Now Bardsley and Fiddlehead are in great danger as forces conspire to keep this secret, the war moving and the money flowing. With spies from both camps gunning for her, can even the notorious Belle Boyd hold the war-hawks at bay?
Cherie Priest is the author of two dozen books and novellas, most recently The Toll, The Family Plot, The Agony House, and the Philip K. Dick Award nominee Maplecroft; but she is perhaps best known for the steampunk pulp adventures of the Clockwork Century, beginning with Boneshaker. Her works have been nominated for the Hugo and Nebula awards for science fiction, and have won the Locus Award (among others) – and over the years, they’ve been translated into nine languages in eleven countries. Cherie lives in Seattle, WA, with her husband and a menagerie of exceedingly photogenic pets.
I have one small complaint about Fiddlehead, the fifth and final book of Cherie Priest’s highly entertaining Clockwork Century. And I will put it out there early, so I can move on to all the good things that I loved about this book in particular, and the series as a whole.
My complaint is thus; nobody told me that there was a short novella I needed to read in order to get a bit of background on Maria, a main character in the novel. I have read all five books, but Clementine would have been nice to have my hands on. Christmas IS coming up though, if there is anyone who wants to remedy the situation for me.
As fans of the series know the American Civil War has continued on for twenty long years. Steam powered technology has changed the war and Texas tech has allowed the South to extend a losing fight. The yellow drug imported from Washington territory is really taking its toll, causing both death and a bit of a zombie issue as well. Enter genius inventor Gideon Bardsley and his amazing thinking machine, code-name Fiddlehead. After years of work and a lot of data entry he asks who is going to win the war. (Presumably this was the second question asked of the machine, with an answer of forty two being a puzzle to figure out another day). Gathering up the answer the very day his lab is being sabotaged he flees to his financial backer, one Abraham Lincoln (who years earlier survived but was disabled by an attack at the Ford theatre). The news is dire; it won’t be the North or South who will win if the conflict continues but the walking dead.
From there we get a lot of action. Former Confederate darling turned Pinkerton agent Maria Boyd is brought in to track down who is trying to hush up Gideon’s work. President Grant wakes up to the fact that he is being played like a fiddle (see what I did there?) by his own staff; and can only hope that it isn’t too late to stop a terrible tragedy. Bardsley and Lincoln work to get word of the undead threat out despite being hounded at each turn; first by threats and later with extreme violence. And when the actual dastardly plan is discovered it is up to Boyd to save the day, and the country.

> **Aim 1**
Format the rows as a numbered list, starting at the first row and ending at the line containing "Action: (106, 89)", and leave out any blank lines.
The rows that follow are unrelated to the Fiddlehead excerpt.

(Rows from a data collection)

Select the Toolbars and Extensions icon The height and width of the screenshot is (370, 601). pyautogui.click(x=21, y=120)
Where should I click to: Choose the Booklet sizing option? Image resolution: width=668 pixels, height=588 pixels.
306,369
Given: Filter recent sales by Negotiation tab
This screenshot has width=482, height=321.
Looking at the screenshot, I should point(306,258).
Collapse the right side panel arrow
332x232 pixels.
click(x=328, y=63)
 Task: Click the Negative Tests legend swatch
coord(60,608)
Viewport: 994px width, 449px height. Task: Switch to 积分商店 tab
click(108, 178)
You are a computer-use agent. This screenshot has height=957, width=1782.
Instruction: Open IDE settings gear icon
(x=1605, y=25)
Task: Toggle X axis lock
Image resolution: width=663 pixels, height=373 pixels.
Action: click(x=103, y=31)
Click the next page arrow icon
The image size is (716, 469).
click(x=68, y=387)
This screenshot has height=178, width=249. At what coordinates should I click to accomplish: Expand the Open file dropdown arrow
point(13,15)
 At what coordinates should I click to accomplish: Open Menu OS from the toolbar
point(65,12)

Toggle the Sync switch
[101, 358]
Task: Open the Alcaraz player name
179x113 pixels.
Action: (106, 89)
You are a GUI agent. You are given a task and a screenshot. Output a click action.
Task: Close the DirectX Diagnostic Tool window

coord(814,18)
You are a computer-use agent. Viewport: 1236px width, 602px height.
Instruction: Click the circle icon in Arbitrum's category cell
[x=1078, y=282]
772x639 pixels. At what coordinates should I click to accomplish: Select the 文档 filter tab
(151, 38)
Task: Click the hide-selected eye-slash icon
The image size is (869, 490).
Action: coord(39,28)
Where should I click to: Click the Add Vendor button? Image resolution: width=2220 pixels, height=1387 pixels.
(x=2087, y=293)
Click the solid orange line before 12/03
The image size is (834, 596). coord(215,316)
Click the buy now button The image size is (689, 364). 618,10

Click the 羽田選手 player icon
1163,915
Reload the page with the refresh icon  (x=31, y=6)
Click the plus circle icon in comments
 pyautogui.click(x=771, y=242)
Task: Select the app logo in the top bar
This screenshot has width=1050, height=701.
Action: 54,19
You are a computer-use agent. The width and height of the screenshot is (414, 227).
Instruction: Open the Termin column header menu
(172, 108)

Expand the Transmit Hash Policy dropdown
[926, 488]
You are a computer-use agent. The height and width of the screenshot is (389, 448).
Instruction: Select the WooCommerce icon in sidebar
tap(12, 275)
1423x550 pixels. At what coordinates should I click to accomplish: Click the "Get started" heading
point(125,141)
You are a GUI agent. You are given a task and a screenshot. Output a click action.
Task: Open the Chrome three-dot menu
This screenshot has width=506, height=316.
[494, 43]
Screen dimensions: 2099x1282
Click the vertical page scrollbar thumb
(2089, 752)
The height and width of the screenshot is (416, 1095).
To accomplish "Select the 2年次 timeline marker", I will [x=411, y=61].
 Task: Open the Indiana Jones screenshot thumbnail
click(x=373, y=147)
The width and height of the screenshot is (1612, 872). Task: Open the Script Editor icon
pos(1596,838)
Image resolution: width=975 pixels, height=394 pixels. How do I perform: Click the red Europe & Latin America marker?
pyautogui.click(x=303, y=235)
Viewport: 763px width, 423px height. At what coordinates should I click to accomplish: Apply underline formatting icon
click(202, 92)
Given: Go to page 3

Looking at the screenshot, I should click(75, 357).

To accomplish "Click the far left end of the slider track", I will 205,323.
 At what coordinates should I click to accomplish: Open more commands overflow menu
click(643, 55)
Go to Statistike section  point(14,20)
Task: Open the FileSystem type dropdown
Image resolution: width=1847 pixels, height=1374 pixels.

> **Aim 2**
According to the Fiddlehead excerpt, who is Gideon Bardsley's financial backer?

> **Exercise result 1**
1. Select the Toolbars and Extensions icon The height and width of the screenshot is (370, 601). pyautogui.click(x=21, y=120)
2. Where should I click to: Choose the Booklet sizing option? Image resolution: width=668 pixels, height=588 pixels.
3. 306,369
4. Given: Filter recent sales by Negotiation tab
5. This screenshot has width=482, height=321.
6. Looking at the screenshot, I should point(306,258).
7. Collapse the right side panel arrow
8. 332x232 pixels.
9. click(x=328, y=63)
10.  Task: Click the Negative Tests legend swatch
11. coord(60,608)
12. Viewport: 994px width, 449px height. Task: Switch to 积分商店 tab
13. click(108, 178)
14. You are a computer-use agent. This screenshot has height=957, width=1782.
15. Instruction: Open IDE settings gear icon
16. (x=1605, y=25)
17. Task: Toggle X axis lock
18. Image resolution: width=663 pixels, height=373 pixels.
19. Action: click(x=103, y=31)
20. Click the next page arrow icon
21. The image size is (716, 469).
22. click(x=68, y=387)
23. This screenshot has height=178, width=249. At what coordinates should I click to accomplish: Expand the Open file dropdown arrow
24. point(13,15)
25.  At what coordinates should I click to accomplish: Open Menu OS from the toolbar
26. point(65,12)
27. Toggle the Sync switch
28. [101, 358]
29. Task: Open the Alcaraz player name
30. 179x113 pixels.
31. Action: (106, 89)

> **Exercise result 2**
Abraham Lincoln.